Einige kognitive Theorien beschäftigen sich im Besonderen mit dem Zusammenhang zwischen Kognition und Handlung. Diese Handlungssteuerung wird hier zum Kern der Theoriebildung. Durch einen Plan werden die Handlungen gesteuert. Dieser kann in Teilschritte zerlegt, ein grober oder ein sehr exakter Entwurf der zukünftigen Handlung sein. Im Unterschied zum Behaviorismus wird der Mensch als Subjekt gesehen, das nicht unter der Kontrolle seiner Umwelt steht, sondern kann sich selbst seine Ziele setzen und diese erreichen (vgl. Edelmann 1995, S. 8f).
Kognitives Lernen kann man auch unter dem Aspekt verbales und non-verbales Lernen betrachten (vgl. Edelmann 1995).
- Verbales Lernen: Beim verbalen Lernen sprechen wir vom Erwerb von Sachwissen durch das sprachliche Lernen. Bei diesem Wissenserwerb geht es um den Aufbau von kognitiven Strukturen. Zwei Formen lassen sich unterscheiden:
- das Wissen über Fertigkeiten (z.B. Schreiben, Rechnen) und
- das Wissen über Sachverhalte (z.B. Erkennen von Aussagen, Bedeutungen und Inhalten von Wörtern und Sätzen).
- Non-verbales Lernen: Es existiert auch eine bildhafte und eine handlungsmäßige Repräsentation von Wissen. Diese duale Form der Informationsaufnahme, -verarbeitung und -speicherung wurde von Paivio hervorgehoben. Diese duale Kodierung hat unterschiedliche Bedeutung für das Lernen:
- Informationen können entweder optisch oder akustisch verarbeitet werden,
- Informationen können besser gelernt werden, wenn diese bildhaft und akustisch verarbeitet werden.
Sind Informationen sehr konkret oder dinghaft, findet eher eine bildhafte Kodierung statt. Diese kann sowohl bei der Lösung von abstrakten als auch von konkreten Problemen hilfreich sein.
Zeichen-Gestalt-Theorie Tolmans
Die "Zeichen-Gestalt-Theorie" Tolmans könnte man als Übergang von den verhaltensorientierten zu den kognitiven Konzepten der Lerntheorien bezeichnen, da sie schon drei Ebenen des Lernens differenziert: zuallererst die bedingten Reflexe, dann folgen Versuch und Irrtum und zuletzt das Lernen durch Einsicht.

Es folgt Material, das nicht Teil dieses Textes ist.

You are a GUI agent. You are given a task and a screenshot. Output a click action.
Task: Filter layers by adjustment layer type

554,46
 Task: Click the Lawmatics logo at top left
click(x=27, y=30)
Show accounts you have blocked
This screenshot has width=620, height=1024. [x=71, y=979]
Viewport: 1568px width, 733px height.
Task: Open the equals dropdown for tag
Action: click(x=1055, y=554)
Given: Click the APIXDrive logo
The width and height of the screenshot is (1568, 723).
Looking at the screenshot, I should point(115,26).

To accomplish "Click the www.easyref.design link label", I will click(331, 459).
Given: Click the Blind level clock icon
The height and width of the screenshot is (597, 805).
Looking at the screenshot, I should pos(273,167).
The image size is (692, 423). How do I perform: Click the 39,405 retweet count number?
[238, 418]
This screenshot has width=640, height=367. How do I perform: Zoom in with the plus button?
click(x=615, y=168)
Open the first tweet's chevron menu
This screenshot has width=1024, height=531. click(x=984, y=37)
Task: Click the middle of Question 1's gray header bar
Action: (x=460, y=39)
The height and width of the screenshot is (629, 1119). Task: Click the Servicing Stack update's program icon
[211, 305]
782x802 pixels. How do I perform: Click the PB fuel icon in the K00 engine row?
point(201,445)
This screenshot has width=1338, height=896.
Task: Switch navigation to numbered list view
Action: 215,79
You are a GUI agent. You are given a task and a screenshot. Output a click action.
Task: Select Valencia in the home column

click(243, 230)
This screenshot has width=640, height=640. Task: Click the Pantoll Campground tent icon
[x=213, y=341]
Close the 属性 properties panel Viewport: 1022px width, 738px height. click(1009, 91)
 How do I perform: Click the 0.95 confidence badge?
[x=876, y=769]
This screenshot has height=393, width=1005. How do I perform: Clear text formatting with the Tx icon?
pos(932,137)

Sie nimmt an, dass jedes Lernen zielgerichtet abläuft und der Lernende "nicht Bewegungen, sondern Bedeutungen lernt".
Eine wichtige Erweiterung zu allen vorausgegangenen Theorien liegt auch in der Unterscheidung zwischen Lernen und Vollzug. Tolman fand heraus, dass zwischen dem Zeitpunkt des eigentlichen Lernens und dessen Ausführung eine geraume Zeit vergehen kann. Die Motivation, das Gelernte auch zu zeigen, kann z.B. durch Belohnung gegeben werden.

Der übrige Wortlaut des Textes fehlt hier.